We had come together to my sister's house to seek asylum when I'd lost my home to bankruptcy due to my depression. Her soft, sweet body resting in the curve of my own helped me make it through so many nights when I would lay rigidly awake, listening for the sound of my heartbeat echoing in the mattress beneath me as proof that I was still alive.

Now she was leaving me. My sleek, sturdy, rusty-as-a-red-wolf Doberman/husky dog. She was too weak to walk any longer and a day away from her scheduled euthanasia. My nephew carried her out into the front yard under a late spring ceiling of low stars and dark satin sky. She stood unsteadily, her legs stiff as stilts, her lustrous eyes, always so sincere, seemed to grow large with what looked to me, for all the world, like wonder. She turned her head with its long and elegant snout, first to the smoke tree, quivering on the edge of bloom and beyond it the dogwood with its snowy flowers that appeared to float on the air, to the house that had been her home for the last four years and to the sassy boy cat, black as licorice, slinking across the lawn. And then up to the lopsided sickle moon I saw reflected in her eyes.

"Oh, Angel, where are you going?," I asked her, my voice so hoarse it hurt my throat. "Where are you going?" But she was silent. She had not spoken for days. Her sickness had stifled the lovely irrepressible lilt of her singsong bark. The next evening we were all taking turns digging her grave. I found I could no longer sleep in the bed that we shared.

Somehow I get through the days. Other dogs come into my life. My daughter's greyhound, left behind when she goes to live in Australia. His name is Jasper. Rescued from the track, he is old now and rickety, homely and lazy and mute. He sleeps all day and briefly comes alive at night to go for a brief run in the light of the setting sun, only to sleep again and snore and run some more in his dreams. He is not affectionate, often walking past my outstretched hand that twitches and itches to caress his silly airplane ears. I am just a ghost to him and I know it.

But when it comes his turn to die, I find myself inexplicably bereft, shaken. I cannot find my glasses or my coat or my breath when they go out to heat up the car for his final trip to the vet's. I get down on the rug with him where I have often sat to give him some company he did not want. I reach down and put my arms around him, my heart beating out of rhythm. "Don't go yet, I'm not ready," I tell him and pull away to look into his eyes. They are luminous and full of the same awe I saw in Angel's eyes. He is looking at me in a way he never has before.
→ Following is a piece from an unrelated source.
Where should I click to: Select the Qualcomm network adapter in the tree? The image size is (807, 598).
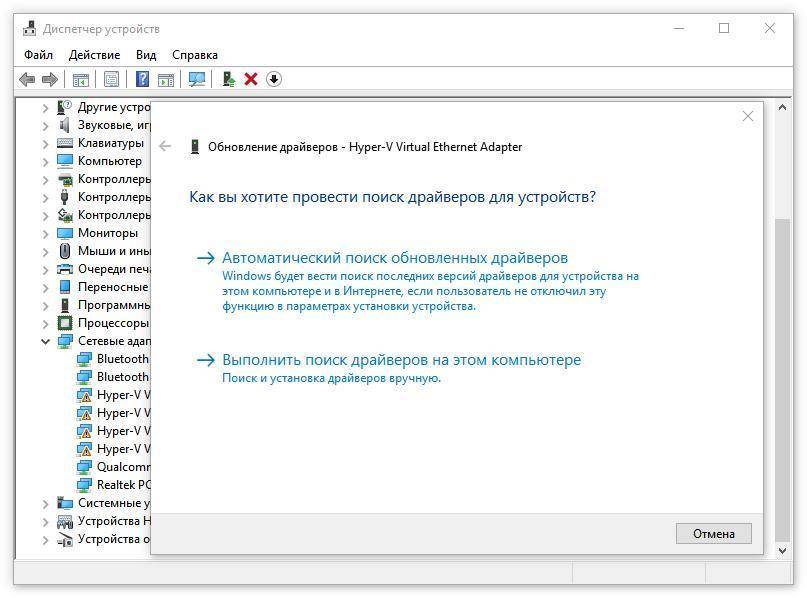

"Oh," I find myself saying. "What do you know that I don't know?" Because suddenly I understand. It is as if Jasper has a train to catch. And I am trying to hold him back. His life and his death have their own schedule. He gets up readily, accepts the leash, walks out the door, climbs into the waiting car. My fingers linger over the warmth on the floor he has left behind.

Now I will be able again to sleep in the bed I shared with Angel.